Deaths Per Capita Compared with Population Density of US States
This query (eq1.scala) used the COVID-19 data and 2020 US census data on population density by state to look for a relationship between the number of deaths per capita and the population density of each state.
Comparison of Number of Overall Deaths in 2019, 2020, and COVID-19 Deaths in 2020 for Texas
This query (eq2.scala) compared the overall death rate in Texas between 2019 and 2020, showing that the death rate was significantly higher in 2020, and showing that the rise in overall deaths matched the rise in COVID-19 deaths in 2020.

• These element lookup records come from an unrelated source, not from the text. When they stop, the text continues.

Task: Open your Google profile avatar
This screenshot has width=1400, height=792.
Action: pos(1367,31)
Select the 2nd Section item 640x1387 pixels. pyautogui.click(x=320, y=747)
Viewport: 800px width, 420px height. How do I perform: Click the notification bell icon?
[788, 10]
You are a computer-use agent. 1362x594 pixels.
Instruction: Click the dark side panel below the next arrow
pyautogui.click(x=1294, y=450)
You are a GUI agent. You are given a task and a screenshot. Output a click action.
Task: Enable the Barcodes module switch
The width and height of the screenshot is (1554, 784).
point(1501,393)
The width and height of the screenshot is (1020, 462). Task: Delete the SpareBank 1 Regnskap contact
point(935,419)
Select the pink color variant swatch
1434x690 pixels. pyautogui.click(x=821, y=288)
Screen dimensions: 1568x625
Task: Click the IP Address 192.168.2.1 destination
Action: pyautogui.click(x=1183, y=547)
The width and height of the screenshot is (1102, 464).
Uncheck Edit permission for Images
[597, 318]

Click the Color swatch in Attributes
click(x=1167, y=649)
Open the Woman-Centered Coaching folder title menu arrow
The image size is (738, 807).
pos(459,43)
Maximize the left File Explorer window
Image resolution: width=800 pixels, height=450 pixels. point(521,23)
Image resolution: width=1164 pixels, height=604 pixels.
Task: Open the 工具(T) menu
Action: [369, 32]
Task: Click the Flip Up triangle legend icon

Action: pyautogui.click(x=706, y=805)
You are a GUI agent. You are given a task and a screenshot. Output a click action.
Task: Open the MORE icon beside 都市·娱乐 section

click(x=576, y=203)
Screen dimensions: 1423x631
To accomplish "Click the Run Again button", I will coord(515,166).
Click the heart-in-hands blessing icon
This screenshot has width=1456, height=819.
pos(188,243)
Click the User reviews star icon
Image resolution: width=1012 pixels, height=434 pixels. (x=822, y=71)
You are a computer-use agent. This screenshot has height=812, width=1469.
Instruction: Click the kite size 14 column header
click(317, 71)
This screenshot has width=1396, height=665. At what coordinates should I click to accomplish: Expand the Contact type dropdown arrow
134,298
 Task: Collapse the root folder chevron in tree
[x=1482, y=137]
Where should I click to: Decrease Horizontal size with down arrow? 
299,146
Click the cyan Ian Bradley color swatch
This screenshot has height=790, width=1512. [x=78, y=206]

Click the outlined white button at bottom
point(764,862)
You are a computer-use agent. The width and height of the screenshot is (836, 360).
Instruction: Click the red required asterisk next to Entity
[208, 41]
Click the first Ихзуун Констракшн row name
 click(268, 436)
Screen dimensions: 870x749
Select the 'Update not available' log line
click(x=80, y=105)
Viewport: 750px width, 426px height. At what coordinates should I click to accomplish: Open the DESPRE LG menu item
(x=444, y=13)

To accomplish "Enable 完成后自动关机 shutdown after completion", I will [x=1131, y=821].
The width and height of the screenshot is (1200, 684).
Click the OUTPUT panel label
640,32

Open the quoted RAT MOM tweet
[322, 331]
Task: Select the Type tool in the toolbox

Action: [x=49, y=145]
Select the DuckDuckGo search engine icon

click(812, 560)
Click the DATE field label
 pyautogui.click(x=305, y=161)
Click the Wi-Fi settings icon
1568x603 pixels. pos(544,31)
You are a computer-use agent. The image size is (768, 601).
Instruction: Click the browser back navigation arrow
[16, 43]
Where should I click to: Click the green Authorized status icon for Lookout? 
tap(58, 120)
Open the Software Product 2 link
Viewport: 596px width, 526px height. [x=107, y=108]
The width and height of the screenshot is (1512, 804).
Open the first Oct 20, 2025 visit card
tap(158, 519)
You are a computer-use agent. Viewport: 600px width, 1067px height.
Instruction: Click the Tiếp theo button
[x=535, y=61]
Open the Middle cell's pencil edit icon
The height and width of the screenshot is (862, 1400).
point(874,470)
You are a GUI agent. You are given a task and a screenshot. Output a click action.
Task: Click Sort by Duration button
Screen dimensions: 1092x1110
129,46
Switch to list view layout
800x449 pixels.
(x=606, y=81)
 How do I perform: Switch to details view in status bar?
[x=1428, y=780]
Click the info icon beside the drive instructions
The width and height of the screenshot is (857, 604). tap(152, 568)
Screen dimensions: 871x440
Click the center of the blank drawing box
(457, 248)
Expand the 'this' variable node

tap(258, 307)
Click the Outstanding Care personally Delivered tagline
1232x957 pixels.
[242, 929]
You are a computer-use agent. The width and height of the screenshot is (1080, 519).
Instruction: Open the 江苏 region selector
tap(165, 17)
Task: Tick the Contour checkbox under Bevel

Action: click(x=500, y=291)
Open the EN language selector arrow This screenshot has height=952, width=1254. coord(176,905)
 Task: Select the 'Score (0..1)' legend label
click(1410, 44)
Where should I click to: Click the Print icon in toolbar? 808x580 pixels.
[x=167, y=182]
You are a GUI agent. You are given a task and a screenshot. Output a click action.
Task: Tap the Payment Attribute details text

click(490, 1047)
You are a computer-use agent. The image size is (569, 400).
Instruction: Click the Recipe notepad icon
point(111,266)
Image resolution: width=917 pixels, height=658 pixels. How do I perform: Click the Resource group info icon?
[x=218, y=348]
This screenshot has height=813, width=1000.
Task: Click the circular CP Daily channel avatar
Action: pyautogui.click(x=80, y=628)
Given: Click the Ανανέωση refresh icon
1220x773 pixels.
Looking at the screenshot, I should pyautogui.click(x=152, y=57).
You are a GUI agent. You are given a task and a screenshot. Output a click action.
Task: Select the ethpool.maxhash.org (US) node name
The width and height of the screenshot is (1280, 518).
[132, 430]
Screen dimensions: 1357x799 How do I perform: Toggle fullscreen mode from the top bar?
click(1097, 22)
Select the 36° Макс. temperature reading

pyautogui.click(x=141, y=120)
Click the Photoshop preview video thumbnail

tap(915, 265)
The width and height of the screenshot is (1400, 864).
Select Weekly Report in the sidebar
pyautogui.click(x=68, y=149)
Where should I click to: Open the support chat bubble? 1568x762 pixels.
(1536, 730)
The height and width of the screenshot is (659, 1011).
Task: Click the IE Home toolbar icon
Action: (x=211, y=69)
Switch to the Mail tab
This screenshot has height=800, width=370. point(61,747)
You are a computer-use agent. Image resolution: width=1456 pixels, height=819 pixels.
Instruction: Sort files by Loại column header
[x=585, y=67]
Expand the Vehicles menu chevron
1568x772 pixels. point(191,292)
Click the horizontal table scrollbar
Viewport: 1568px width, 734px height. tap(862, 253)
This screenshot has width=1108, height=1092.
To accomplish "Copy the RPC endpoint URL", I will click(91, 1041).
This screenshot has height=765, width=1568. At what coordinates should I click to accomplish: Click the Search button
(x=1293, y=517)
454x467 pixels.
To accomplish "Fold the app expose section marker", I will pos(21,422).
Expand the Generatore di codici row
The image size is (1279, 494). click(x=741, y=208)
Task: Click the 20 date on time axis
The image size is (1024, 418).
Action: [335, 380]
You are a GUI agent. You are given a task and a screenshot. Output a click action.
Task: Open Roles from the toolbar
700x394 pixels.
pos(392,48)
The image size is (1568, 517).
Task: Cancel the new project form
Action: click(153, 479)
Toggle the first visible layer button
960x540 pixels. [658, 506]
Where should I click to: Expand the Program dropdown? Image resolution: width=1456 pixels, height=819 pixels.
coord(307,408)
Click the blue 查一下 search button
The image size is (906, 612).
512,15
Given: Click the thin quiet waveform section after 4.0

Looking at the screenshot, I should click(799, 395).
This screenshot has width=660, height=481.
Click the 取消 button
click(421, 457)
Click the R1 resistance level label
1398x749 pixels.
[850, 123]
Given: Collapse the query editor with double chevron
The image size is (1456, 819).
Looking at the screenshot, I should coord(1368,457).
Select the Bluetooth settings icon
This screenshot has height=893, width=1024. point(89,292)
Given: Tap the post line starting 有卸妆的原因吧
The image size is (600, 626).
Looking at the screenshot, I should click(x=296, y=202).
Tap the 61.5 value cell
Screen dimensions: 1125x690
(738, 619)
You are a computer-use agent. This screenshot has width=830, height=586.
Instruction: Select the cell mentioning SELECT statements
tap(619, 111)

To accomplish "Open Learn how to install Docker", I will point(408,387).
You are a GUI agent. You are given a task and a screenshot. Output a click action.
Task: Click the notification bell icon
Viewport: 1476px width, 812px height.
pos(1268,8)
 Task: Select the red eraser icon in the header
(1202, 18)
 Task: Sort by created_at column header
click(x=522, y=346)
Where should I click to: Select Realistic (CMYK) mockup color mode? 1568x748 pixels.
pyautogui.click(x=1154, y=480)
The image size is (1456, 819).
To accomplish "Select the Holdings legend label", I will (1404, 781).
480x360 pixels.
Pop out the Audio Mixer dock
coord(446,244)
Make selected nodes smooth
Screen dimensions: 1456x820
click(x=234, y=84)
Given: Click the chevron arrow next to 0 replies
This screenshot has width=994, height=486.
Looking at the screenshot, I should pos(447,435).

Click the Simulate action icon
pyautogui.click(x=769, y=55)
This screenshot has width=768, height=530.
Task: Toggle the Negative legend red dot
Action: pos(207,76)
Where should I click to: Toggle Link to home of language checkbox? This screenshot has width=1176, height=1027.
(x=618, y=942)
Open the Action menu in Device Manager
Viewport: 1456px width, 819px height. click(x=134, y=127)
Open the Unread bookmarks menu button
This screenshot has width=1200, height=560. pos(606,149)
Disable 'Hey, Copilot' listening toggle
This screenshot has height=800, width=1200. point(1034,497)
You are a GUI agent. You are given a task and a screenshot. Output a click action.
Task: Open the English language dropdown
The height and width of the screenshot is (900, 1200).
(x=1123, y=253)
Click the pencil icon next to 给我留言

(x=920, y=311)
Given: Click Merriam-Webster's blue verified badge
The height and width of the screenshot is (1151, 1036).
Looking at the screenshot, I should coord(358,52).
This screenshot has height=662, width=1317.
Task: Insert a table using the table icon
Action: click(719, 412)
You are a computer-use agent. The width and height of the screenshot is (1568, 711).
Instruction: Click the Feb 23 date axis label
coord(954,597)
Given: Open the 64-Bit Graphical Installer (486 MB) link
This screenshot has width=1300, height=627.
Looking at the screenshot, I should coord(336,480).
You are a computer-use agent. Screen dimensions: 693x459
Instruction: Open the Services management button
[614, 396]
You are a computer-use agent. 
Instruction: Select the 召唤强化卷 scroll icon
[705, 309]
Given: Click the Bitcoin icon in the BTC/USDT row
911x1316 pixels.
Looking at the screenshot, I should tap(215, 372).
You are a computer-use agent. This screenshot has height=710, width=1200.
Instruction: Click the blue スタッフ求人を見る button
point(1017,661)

Most and Least Deaths by COVID-19 in US States and Territories
This query (dq1.scala) looked at the ten US states and territories with highest and lowest raw number of deaths due to COVID-19.
10 US states and territories with the lowest death totals, along with their populations (click image for full size view)
10 US states and territories with the highest death totals, along with their populations (click image for full size view)
COVID-19 Death/Case Ratio by Country as of April '21
This query (dq2.scala) looked at the ratio of COVID-19 deaths to the confirmed cases in countries around the world, as of April 2021.
Percent of Total Deaths Due to COVID-19 by US State
This query (tq1.scala) pulled in outside data from the CDC on the total number of deaths in 2020 by State, and used that to show what percentage of deaths overall that year were due to COVID-19 for each state.
This query (tq2.scala) found the top ten best and worst states based on COVID-19 death rates vs population.